As leaders, we make decisions every day to address opportunities and threats to our business with the intention of creating specific outcomes. As we lead organizations, the intended outcomes will be limited by our ability to get our teams to implement those decisions. We therefore need to consider which decisions to make if there is resistance and to eliminate possible resistance. If we consider the sources of resistance, we can address them to successfully execute on our decisions.
Let’s now consider that most resistance comes from two sources. Fear and anger. Fear from uncertainty and anger from certainty. The good news is that both fear and anger can be managed, which will lead to successfully implementing decisions and can result in the intended outcomes. As leaders, we are in fact measured by our ability to resolve the psychological conflict that results from fear and anger of those we lead and we must use the necessary skills for producing the changes required.
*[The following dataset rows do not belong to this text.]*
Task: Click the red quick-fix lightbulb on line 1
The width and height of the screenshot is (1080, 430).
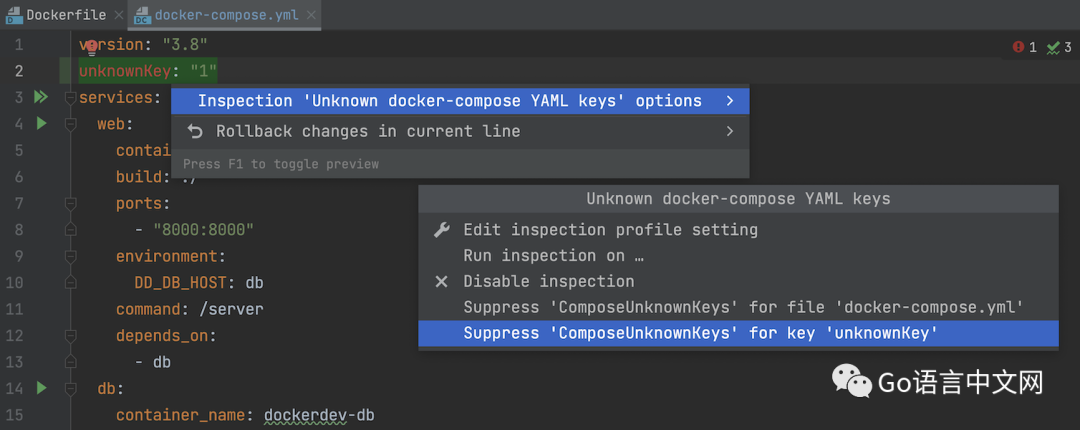Action: coord(91,45)
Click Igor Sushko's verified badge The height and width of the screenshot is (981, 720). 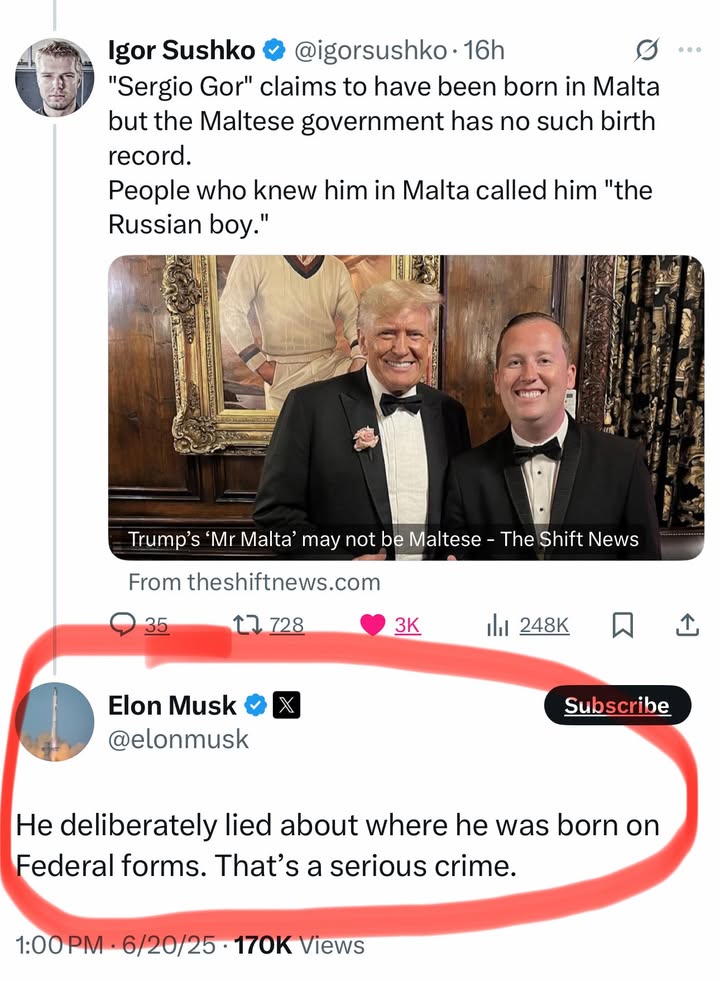pyautogui.click(x=273, y=49)
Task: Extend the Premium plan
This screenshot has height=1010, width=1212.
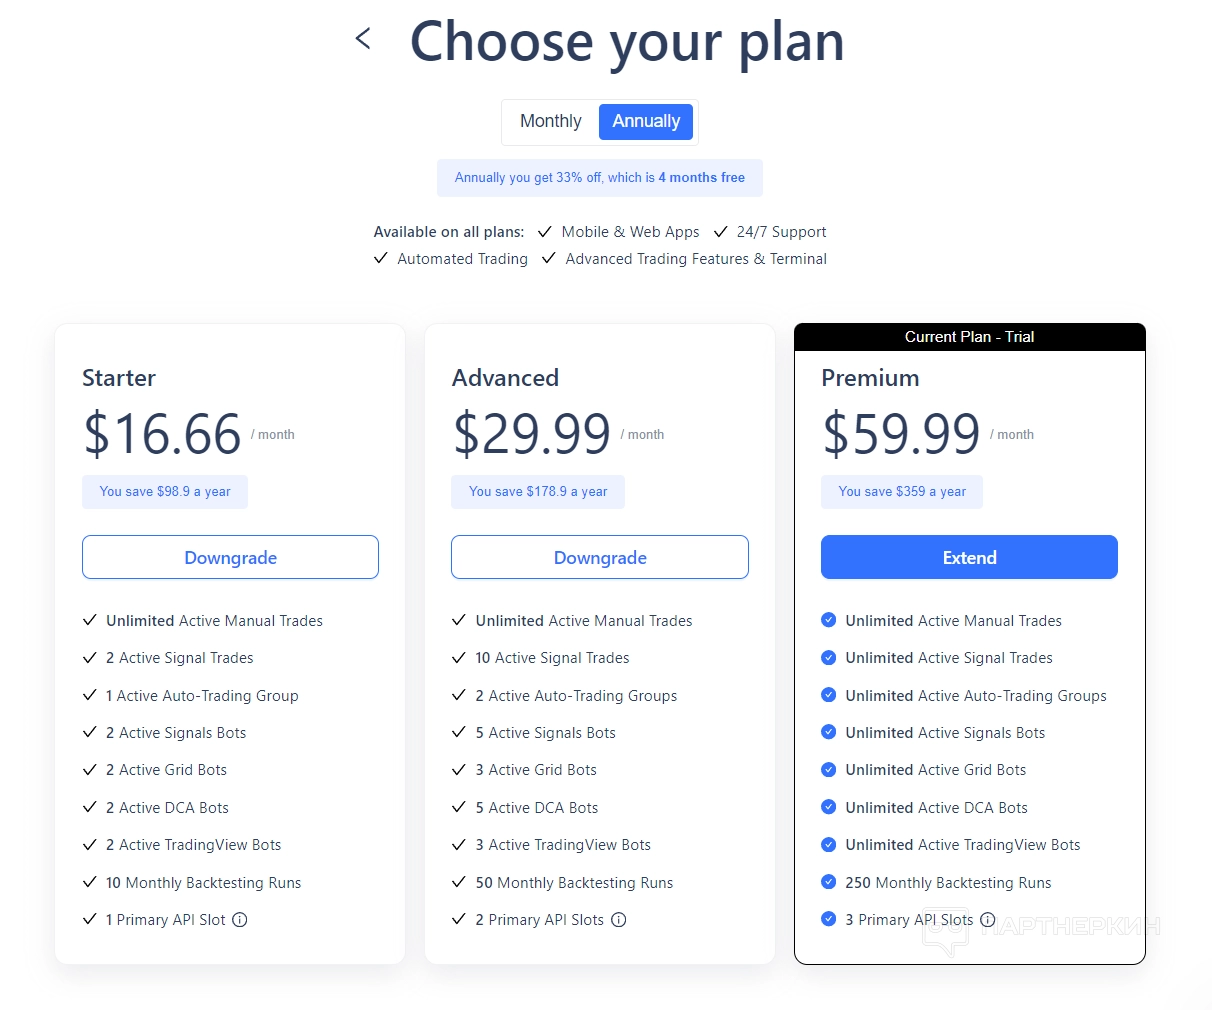Action: pos(969,557)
We start by understanding that by leading change, we are getting people to do things differently. To successfully influence everyone on the team, including those who are resistant to change, we should convince those individuals and not dictate or use coercion. Let me just say, based on accepted leadership theory, the commanding style that expects immediate compliance is best used in a crisis situation which also results in an overall negative climate. Let me try to show you my recipe as a slow baked, long term approach that will have a lasting impact and will create an overall positive climate. The other benefits of my recipe are that buy-in results in higher performance and successful implementations. If you are trying to put a style label on this recipe, it would be fall somewhere in the Visionary and Democratic styles.
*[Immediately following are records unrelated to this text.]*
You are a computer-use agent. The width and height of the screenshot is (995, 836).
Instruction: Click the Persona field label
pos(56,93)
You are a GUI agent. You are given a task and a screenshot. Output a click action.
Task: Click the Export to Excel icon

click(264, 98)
Convincing individuals to do things differently and make necessary changes requires a two-way dialogue. As leaders, the dialogue can begin by including our team in the decision process and the change process. Given the scenario where a decision, direction or vision isn’t clear then a Democratic leadership style is warranted to create consensus through participation. Participation creates buy-in and understanding, which results in less resistance to changes needed. However, if a new vision is required, then a leader will take the initiative by articulating the direction and changes necessary. Either way, dialogue should convince those you lead that they will want to go along with you. They will go along if they see that what you want benefits them and satisfy their interests.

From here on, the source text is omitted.